• **BLOCO DE TEXTO**:
○ ○ ○ ○ ○ ○ ○

O Prêmio Periferia Viva é uma iniciativa do Ministério das Cidades, através da Secretaria Nacional de Periferias, do Governo Federal, que tem como objetivo reconhecer, valorizar, potencializar e premiar iniciativas populares, de assessorias técnicas e de entes públicos governamentais que estejam em andamento, e que promovem enfrentamento da desigualdade socioespacial e a potencialização e transformação dos territórios periféricos.
Dentre as milhares de iniciativas populares que submeteram projetos para apreciação, o I-Elos Invisíveis foi classificado entre os 579 melhores projetos do país e entre os 20 melhores da região Sul.
Apenas as primeiras 150 iniciativas classificadas foram contempladas com a premiação em dinheiro.
Mesmo sem o repasse de recursos, ficamos imensamente felizes com o reconhecimento de um trabalho que vem sendo desenvolvido a muitas mãos pelas comunidades carentes do Estado e que vem impactando milhares de pessoas em situação de vulnerabilidade social.
IMPORTÂNCIA DO TRABALHO REALIZADO NA VILA PANTANAL
A premiação reconheceu a importância do trabalho de educação em direitos humanos realizado pelo I-Elos Invisíveis em comunidades carentes, notadamente aquele desenvolvido na Vila Pantanal, no Alto Boqueirão, em Curitiba.
O I-Elos Invisíveis desenvolve suas atividades no Alto Boqueirão, com ênfase da atuação na Vila Pantanal, atendendo pessoas em situação de vulnerabilidade social que, em sua grande maioria, trabalham na informalidade e são beneficiárias, direta ou indiretamente, da reciclagem.
É oportuno destacar que o Alto Boqueirão integra a Regional Boqueirão, que é composta pelos bairros Hauer, Xaxim, Boqueirão e Alto Boqueirão. A Regional Boqueirão localiza-se ao sul da cidade, fazendo divisa com o Município de São José dos Pinhais.
Segundo censo realizado em 2021 pelo Instituto de Pesquisa e Planejamento Urbano de Curitiba – IPPUC[1], no Alto Boqueirão, região atendida pelo I-Elos Invisíveis, estima-se que a população em 2020 seria de aproximadamente 56.678 pessoas, sendo o 5º bairro mais populoso de Curitiba.
Segundo dados do IPPUC, a maioria da população da regional é branca (79,48%), seguida de pardos (16,53), pretos (2,89%), amarelos (0,93%) e indígenas (0,17%). A pirâmide etária da Regional Alto Boqueirão revela que a maioria da população tem entre 10 e 59 anos e um percentual de 96,98% de alfabetizados, com idade superior a 5 anos.
A desigualdade de gênero no rendimento das pessoas responsáveis pelo domicílio no bairro do Alto Boqueirão é um ponto a ser destacado, uma vez que o rendimento dos responsáveis do sexo feminino foi significativamente inferior, correspondendo a 55% do rendimento dos responsáveis homens.
Muito embora o Boqueirão concentre 37,46% dos domicílios particulares vulneráveis a pobreza situados na regional, é no Alto Boqueirão em que se localiza a maior proporção de domicílios vulneráveis à pobreza, cerca de 12%, segundo dados do IPPUC[2].

○ ○ ○ ○ ○ ○ ○

• **DADOS FORNECIDOS**:

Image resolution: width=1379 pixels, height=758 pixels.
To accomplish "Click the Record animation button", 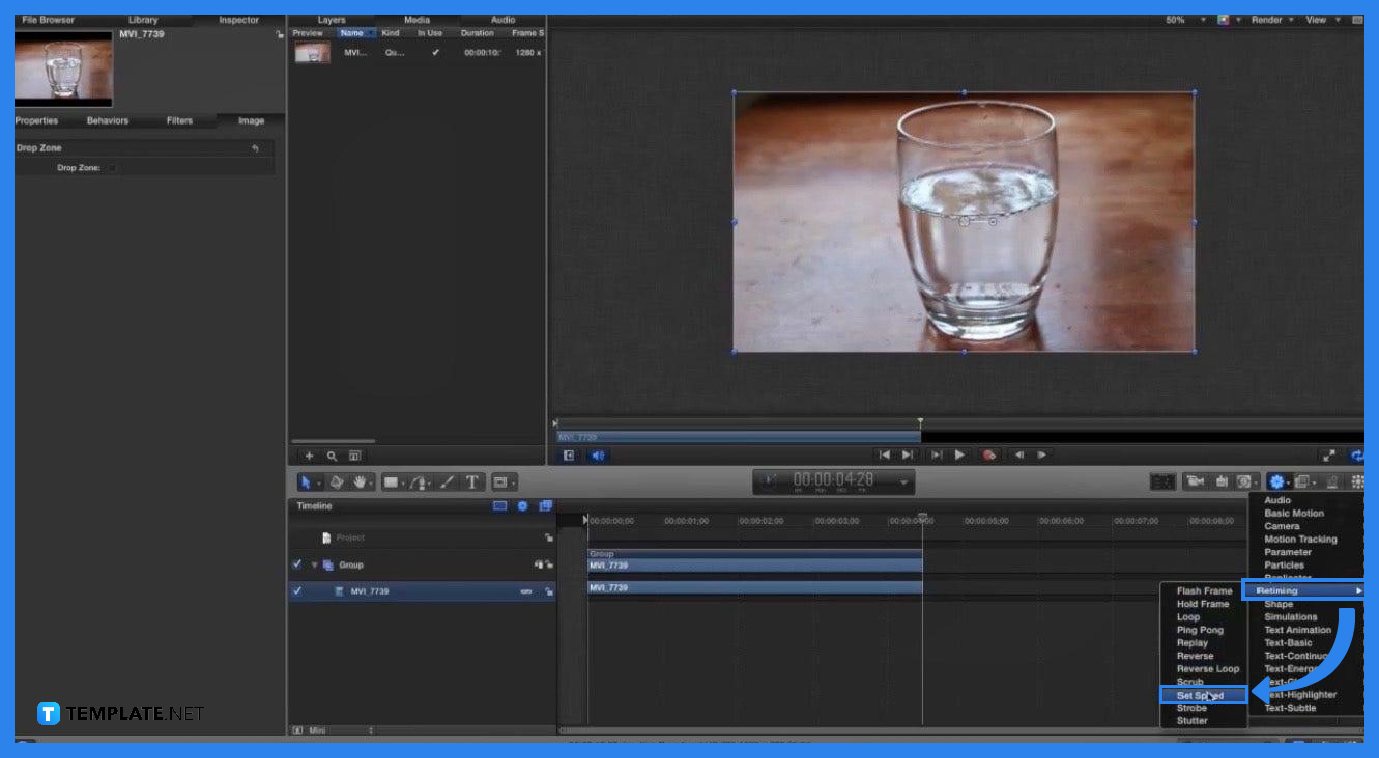I will pyautogui.click(x=989, y=455).
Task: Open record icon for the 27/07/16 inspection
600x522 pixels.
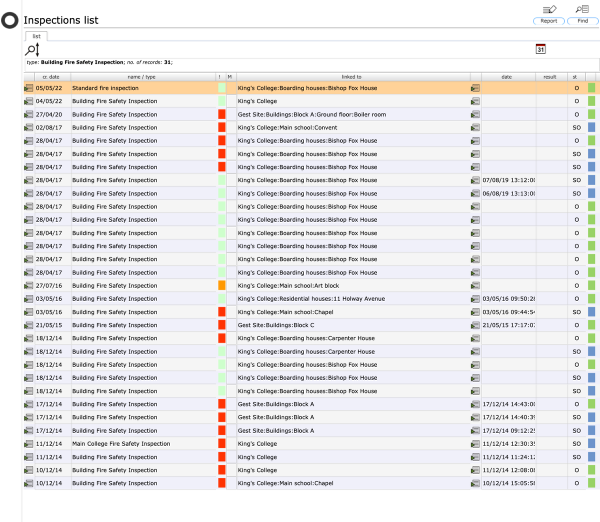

○ ○ ○ ○ ○ ○ ○

• **TAREFAS**:
#1 Reescreva o trecho do texto sobre o I-Elos Invisíveis que vai de "É oportuno destacar" até "populoso de Curitiba.", inclusive, substituindo "aproximadamente" por "cerca de".
#2 Indique se cada afirmação concorda com o texto sobre o I-Elos Invisíveis, respondendo sim ou não e citando as palavras do texto que decidem:
(a) O I-Elos Invisíveis recebeu a premiação em dinheiro.
(b) A Regional Boqueirão faz divisa com o Município de São José dos Pinhais.
(c) O Alto Boqueirão é o bairro mais populoso de Curitiba.
#3 Segundo o texto sobre o I-Elos Invisíveis, a que percentual do rendimento dos responsáveis homens correspondia o rendimento dos responsáveis do sexo feminino no Alto Boqueirão?
O material não é usado em nenhuma das tarefas.

• **RESPOSTAS POR TAREFA**:
#1
É oportuno destacar que o Alto Boqueirão integra a Regional Boqueirão, que é composta pelos bairros Hauer, Xaxim, Boqueirão e Alto Boqueirão. A Regional Boqueirão localiza-se ao sul da cidade, fazendo divisa com o Município de São José dos Pinhais.
Segundo censo realizado em 2021 pelo Instituto de Pesquisa e Planejamento Urbano de Curitiba – IPPUC[1], no Alto Boqueirão, região atendida pelo I-Elos Invisíveis, estima-se que a população em 2020 seria de cerca de 56.678 pessoas, sendo o 5º bairro mais populoso de Curitiba.

#2
(a) Não: "Mesmo sem o repasse de recursos".
(b) Sim: "fazendo divisa com o Município de São José dos Pinhais".
(c) Não: "sendo o 5º bairro mais populoso de Curitiba".

#3 A 55% do rendimento dos responsáveis homens.